Once a potential genetic contributor is identified, the team uses various experimental systems to validate its role in neurodevelopment, a complex process involving intricate interactions between various developmental signaling pathways that regulate the proliferation, differentiation, and migration of neural stem cells. They are particularly interested in the WNT and mTOR signaling pathways, which regulate neural progenitor cell proliferation in the developing brain. Disruptions in these pathways during development can lead to brain size and function abnormalities, as seen in conditions like autism spectrum disorder and microcephaly.
The Kodani lab aims to better understand how genetic changes in neurodevelopmental disorders disrupt these signaling pathways and contribute to brain disease. By targeting these pathways, they hope to develop new therapies that can improve cognitive and social behavioral issues in individuals with neurodevelopmental disorders.
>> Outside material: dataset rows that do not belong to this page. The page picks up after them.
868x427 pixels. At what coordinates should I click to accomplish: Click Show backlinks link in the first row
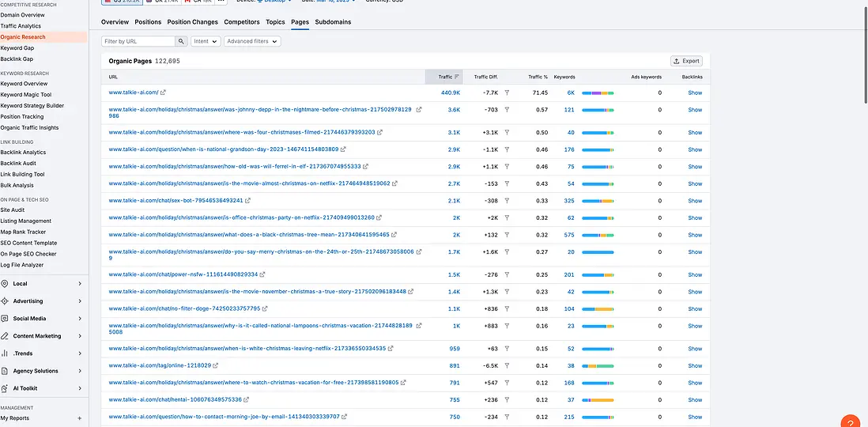tap(695, 93)
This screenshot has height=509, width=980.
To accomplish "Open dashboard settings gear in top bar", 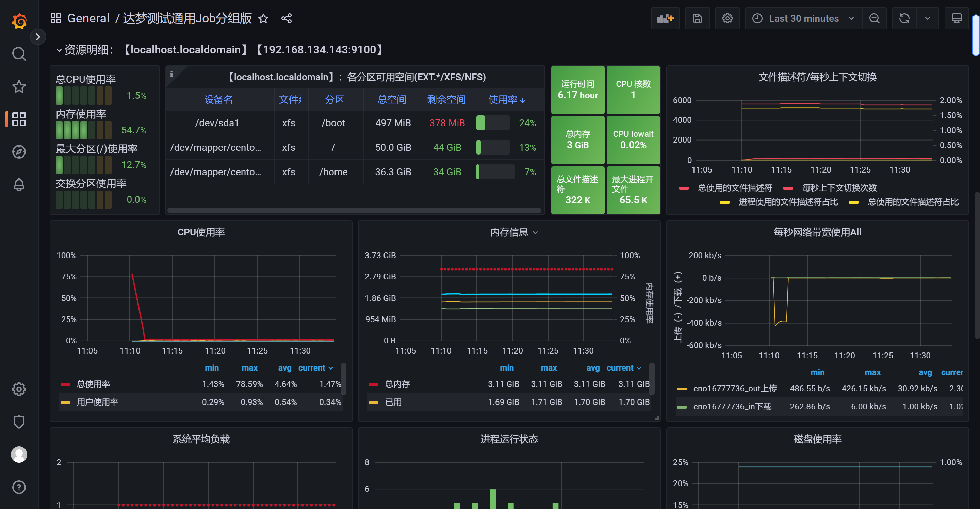I will [x=727, y=18].
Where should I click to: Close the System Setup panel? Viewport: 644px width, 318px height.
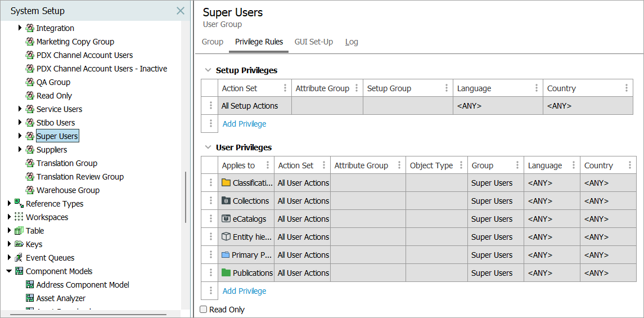point(180,11)
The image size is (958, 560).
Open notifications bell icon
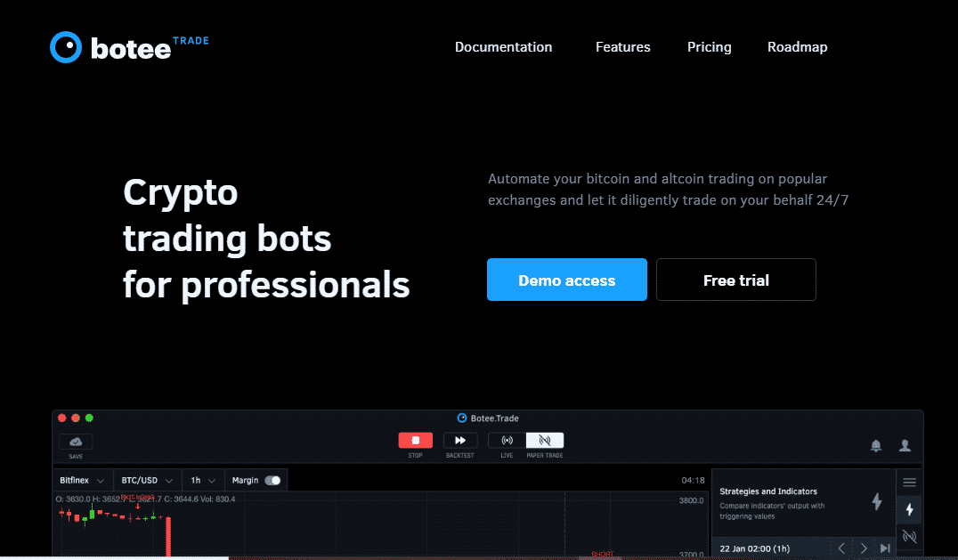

Genetic and molecular information opens numerous doors for individuals and their families. It allows them to seek out resources, patient groups, and, most importantly, potential treatment options. The Kodani lab helps patients diagnosed with rare neurodevelopmental disorders by connecting them with appropriate physicians, hospitals running clinical trials, and support groups. Receiving care from a specialist allows individuals to receive specific interventions to improve their quality of life.
Non-pharmaceutical interventions like therapy help improve the quality of life for some patients, but often, patients benefit most from drug treatment. The Kodani lab uses genetic and molecular information to identify potential drug treatments (including clinical trials) for patients with rare diseases.
Sometimes, that is as simple as identifying an existing drug that will help the patient. By screening hundreds of thousands of drugs in publicly available drug libraries, Kodani and his lab try to find potential compounds that will help re-establish the signaling pathways that went awry in neurodevelopmental diseases. Their ultimate goal is to repurpose FDA-approved drugs for use in patients with rare diseases. In other cases, the scientists get creative and look toward natural compounds or dietary changes that could modulate the broken pathway, thus improving the quality of life in individuals with neurodevelopmental disorders.